I admitted got this function from a template, but I’m having problems modifying it to return my variable. The variable is events. I fill it with the http function and it correctly prints in console.log but it’s undefined before I return it. I’m calling Events.all(); but getting nothing back. What am I doing wrong?
The code you posted doesn’t create or reference Events it only references events which is a completely different variable.
If you were using “use strict”; then you’d get an error when you try to reference varaibles that are undefined due to you having made a typo rather than it just creating a new global variable.
In addition to the problem felgall mention, there’s another problem. You’re not actually setting the global events variable. Instead you’re setting the local eventsparameter. You’ll need to name them different things if you don’t want one to shadow the other.
Thank you for the reply. Sorry, I probably created some confusion with Events.all() as it relates to this AngularJS template that I have. To be a bit more clear, when I do a console.log(events); right after the all: function() { line, it is undefined. Same command higher up prints successfully. So, I am not understanding something that is probably fairly simply about scope, because somewhere in there, events is losing the data that I am giving it.

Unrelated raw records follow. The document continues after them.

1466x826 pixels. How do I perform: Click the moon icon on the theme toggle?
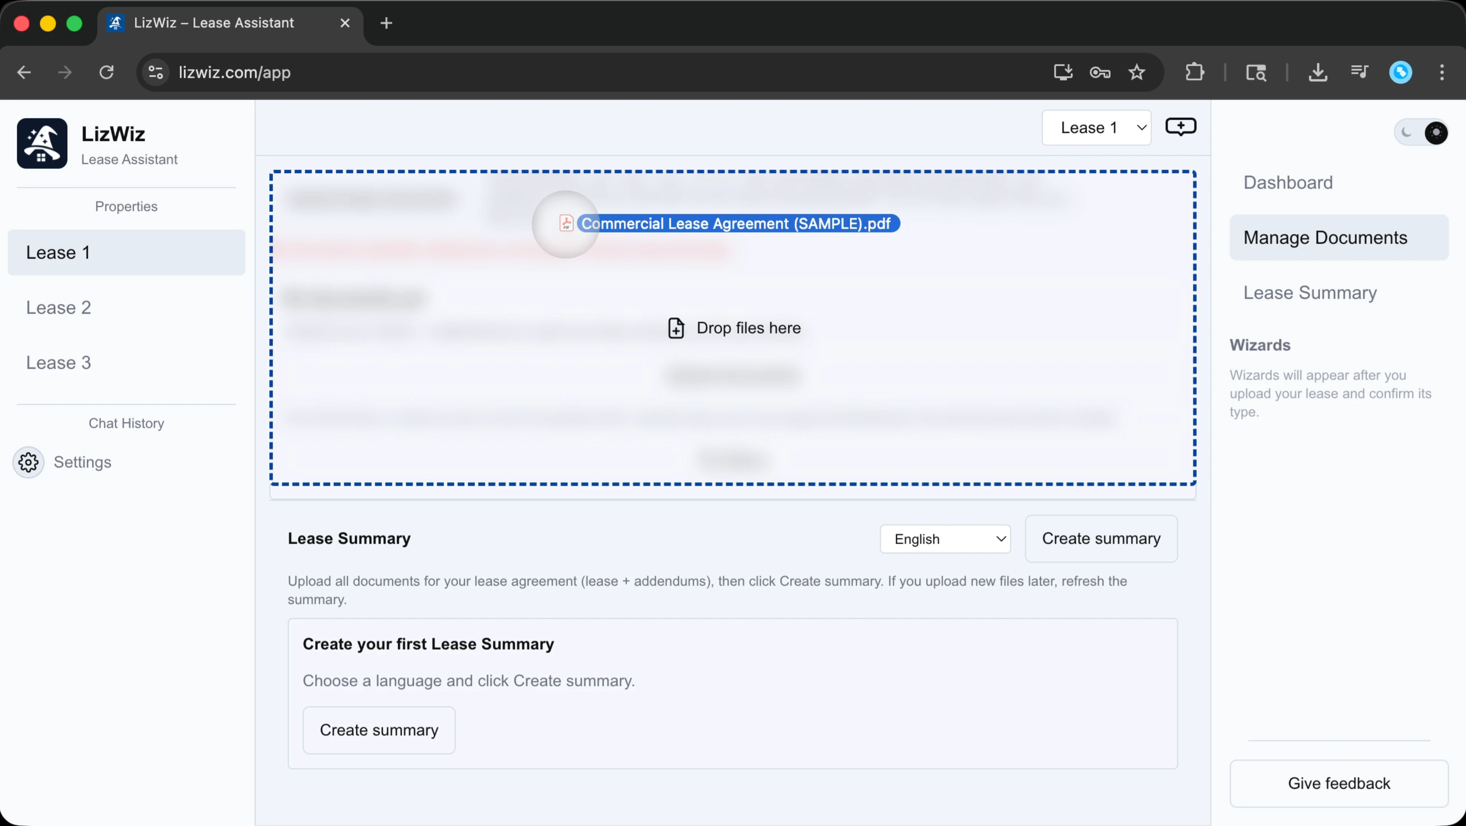pyautogui.click(x=1407, y=133)
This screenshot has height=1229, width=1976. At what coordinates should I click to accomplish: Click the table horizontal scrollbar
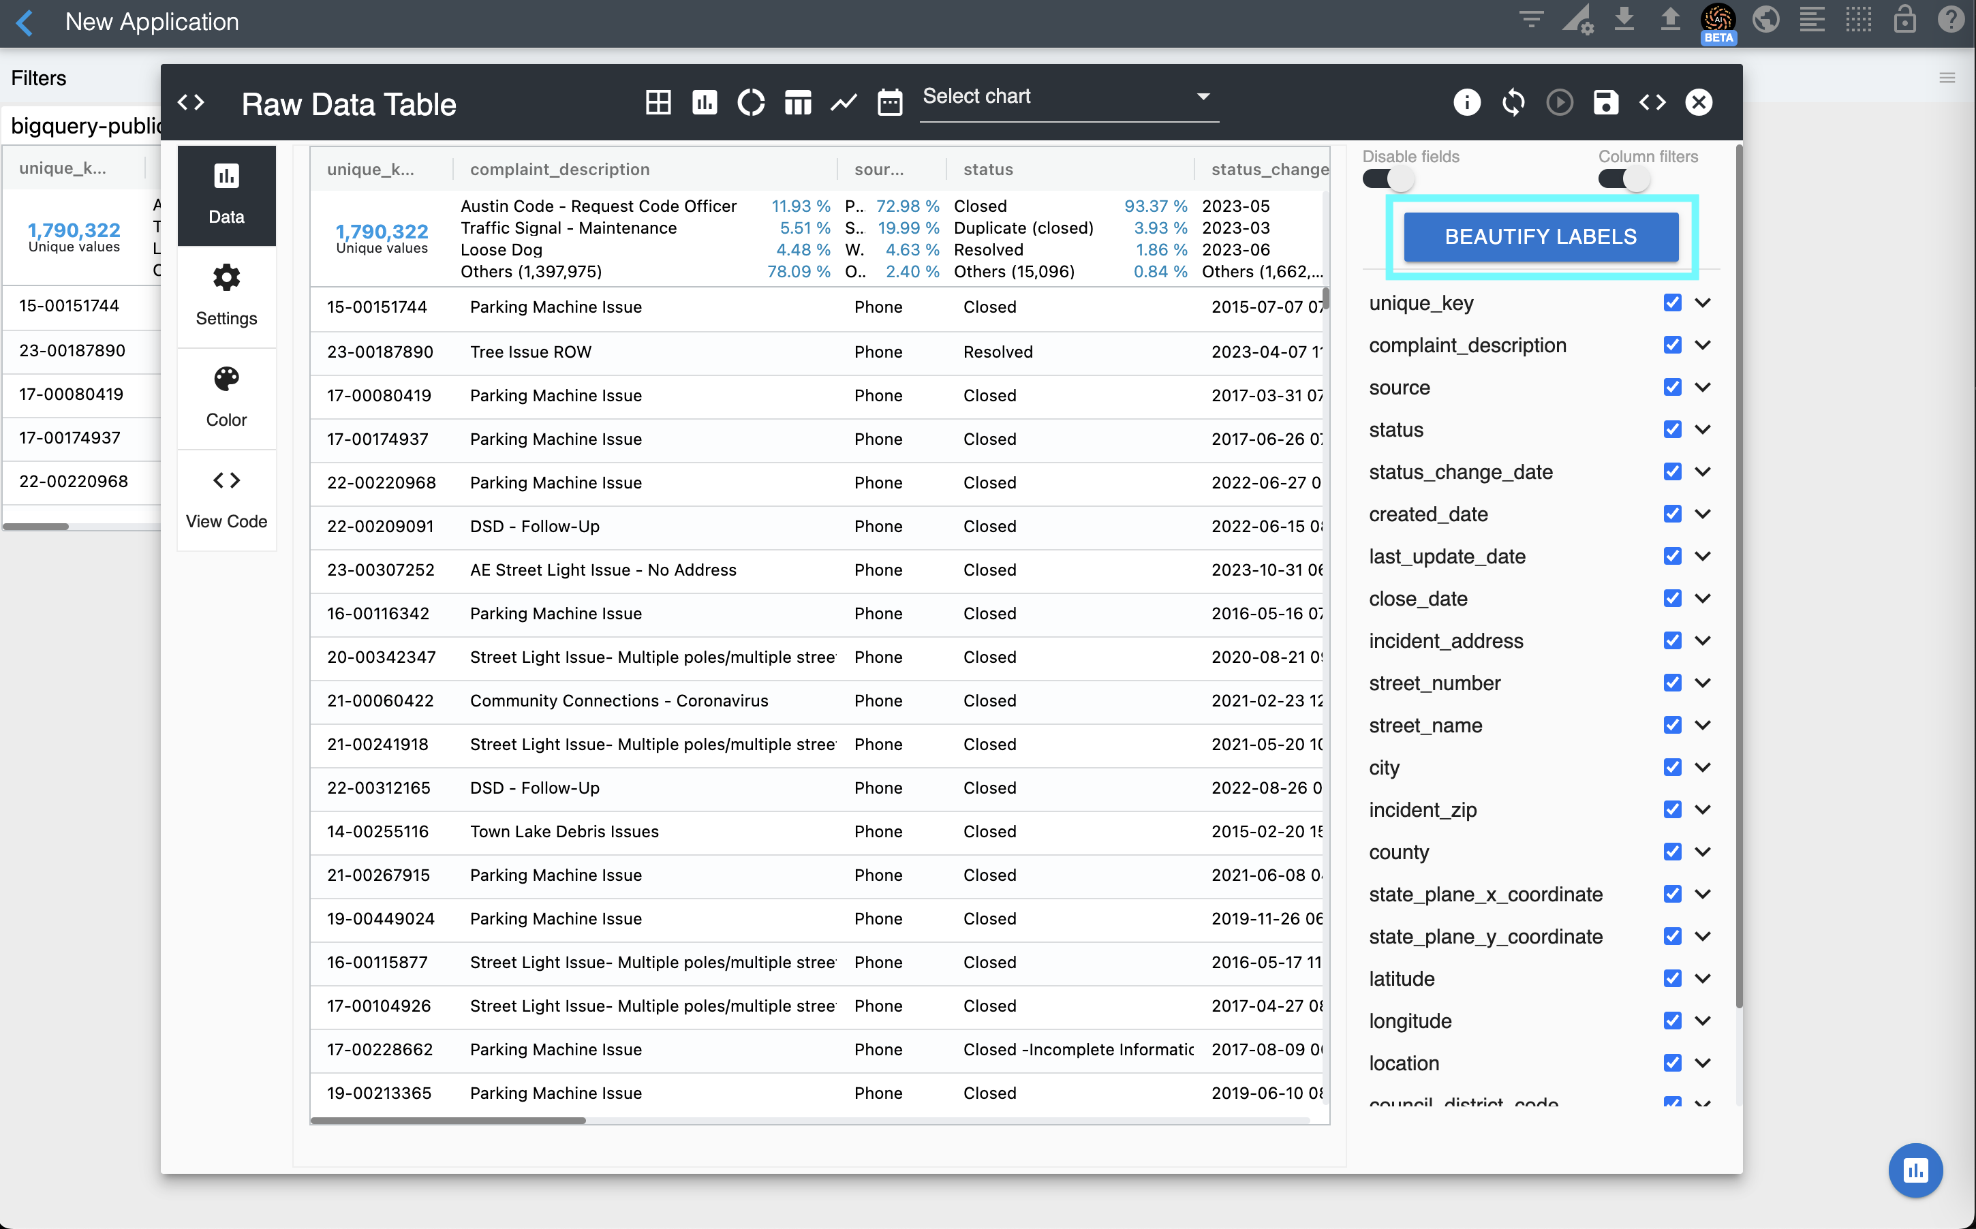[448, 1120]
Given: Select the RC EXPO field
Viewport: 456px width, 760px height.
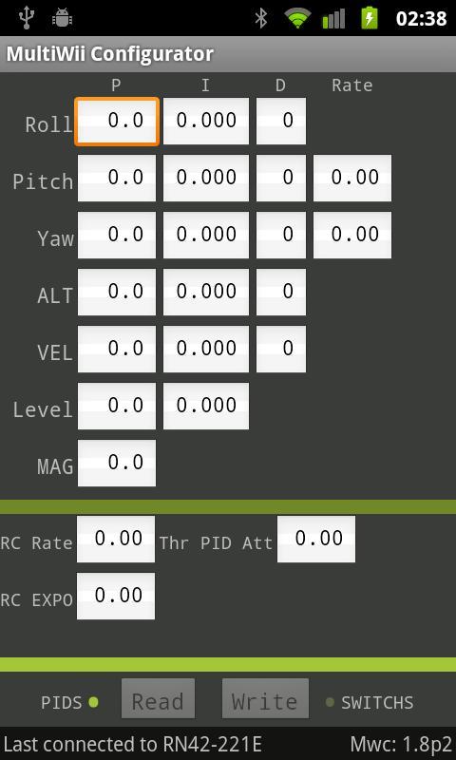Looking at the screenshot, I should (x=116, y=597).
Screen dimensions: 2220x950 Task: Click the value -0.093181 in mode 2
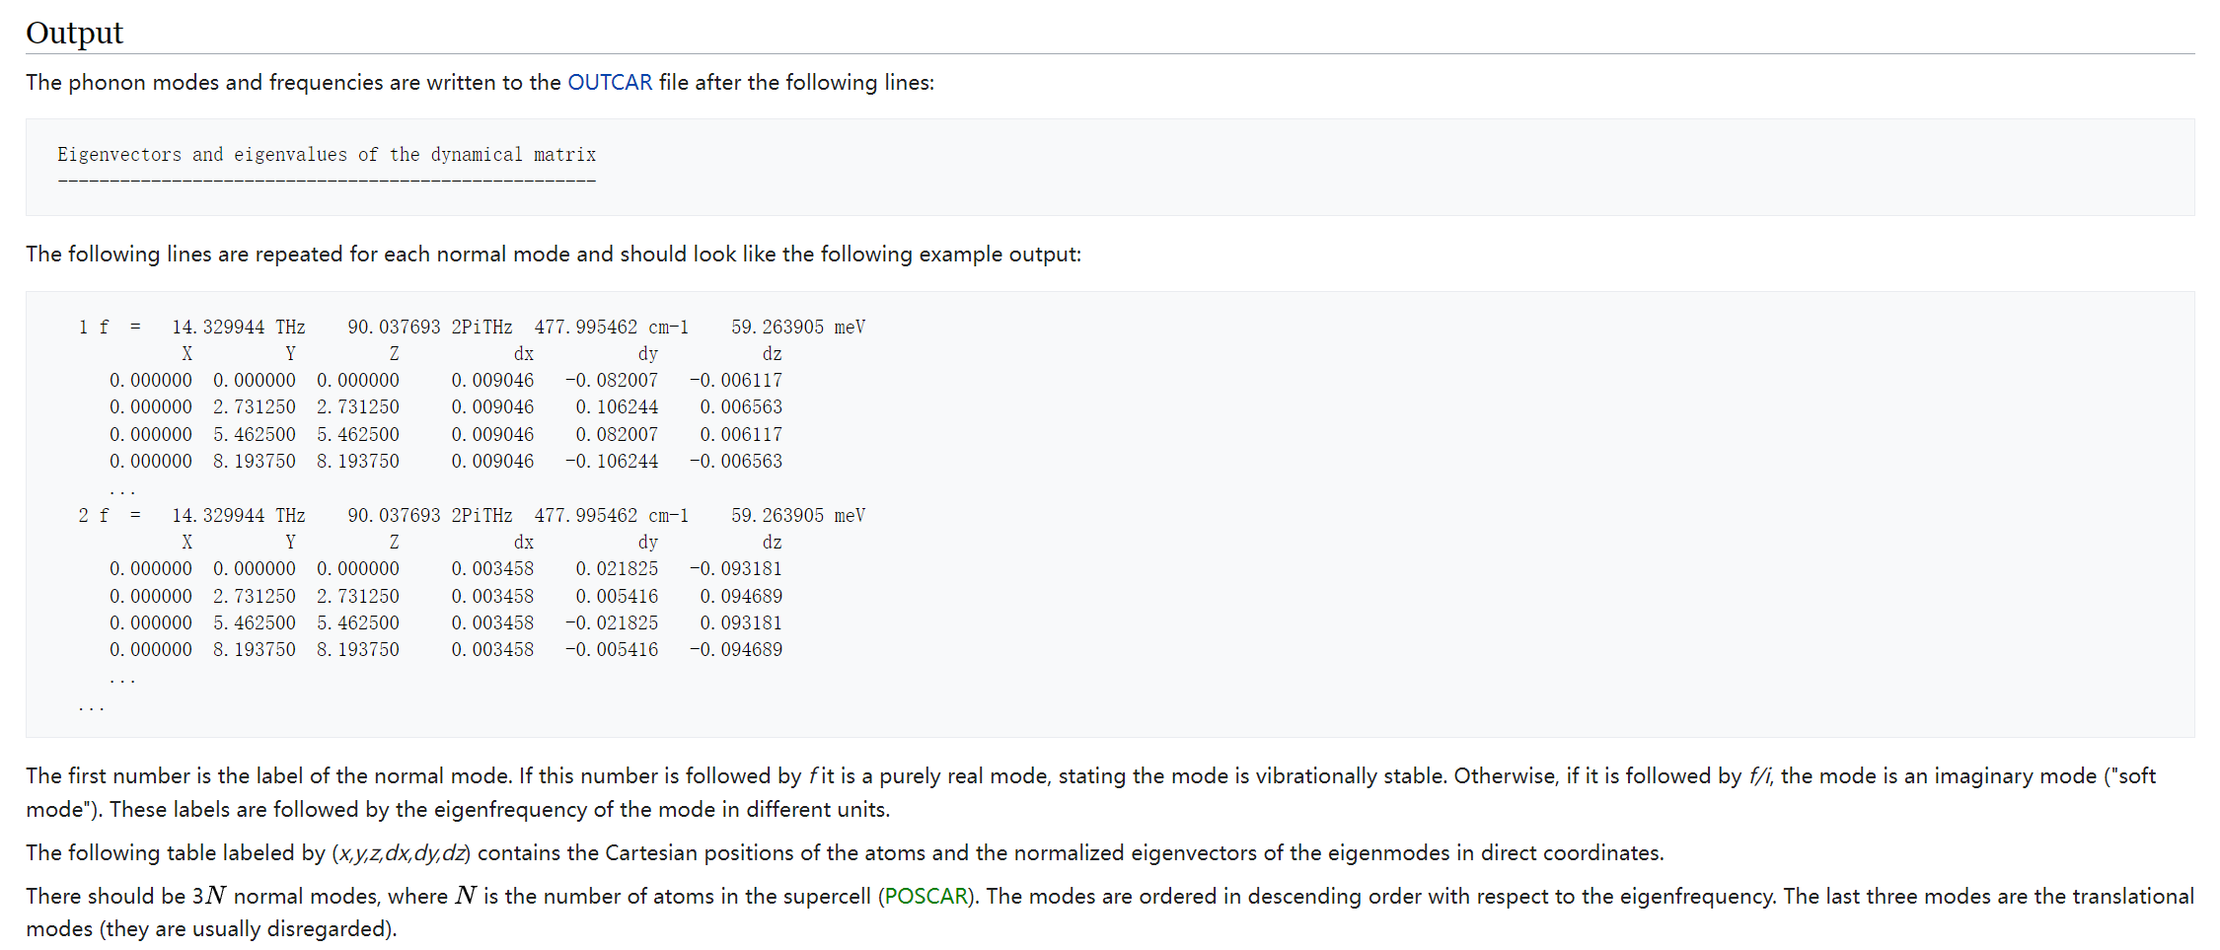[735, 568]
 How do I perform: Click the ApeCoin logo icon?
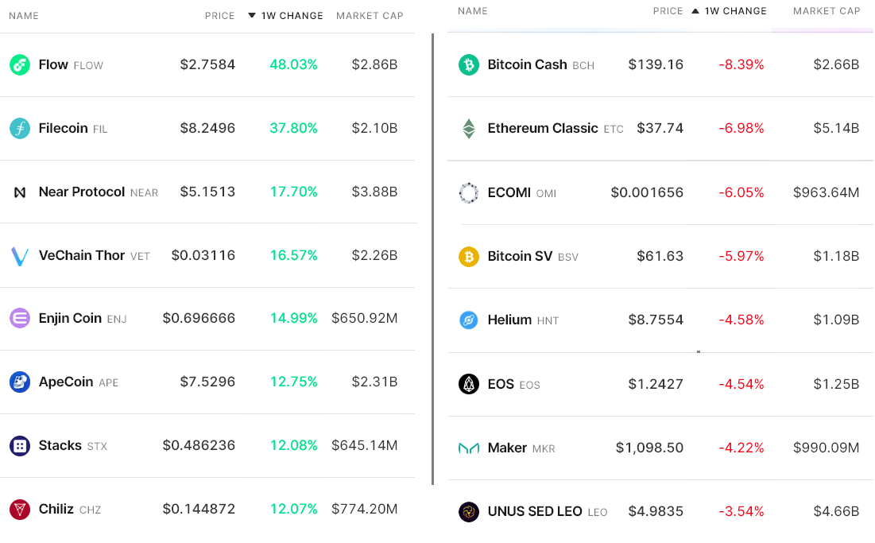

So, I’ve been reading a bit about this and read that it’s bad to set up global variables. I realize that may be what it looks like I was trying to do, but is there a way to modify what I have so that events is passed safely between the above code?
That’s right. I suppose in your code it only looks like a global because we’re looking at an incomplete snippet. So I’ll rephrase my response:
You’re not actually setting the outer-scope events variable. Instead you’re setting the local eventsparameter. The way you modify what you have so that events is passed safely between the above code is to name them different things so that one doesn’t shadow the other.
I feel like a lightbulb is about to go off, but I’m still not grasping what is going wrong. I did some searching and gathered that maybe I should be using this.events to access the outer-scope variable. Does not work, but is this closer to where I need to be?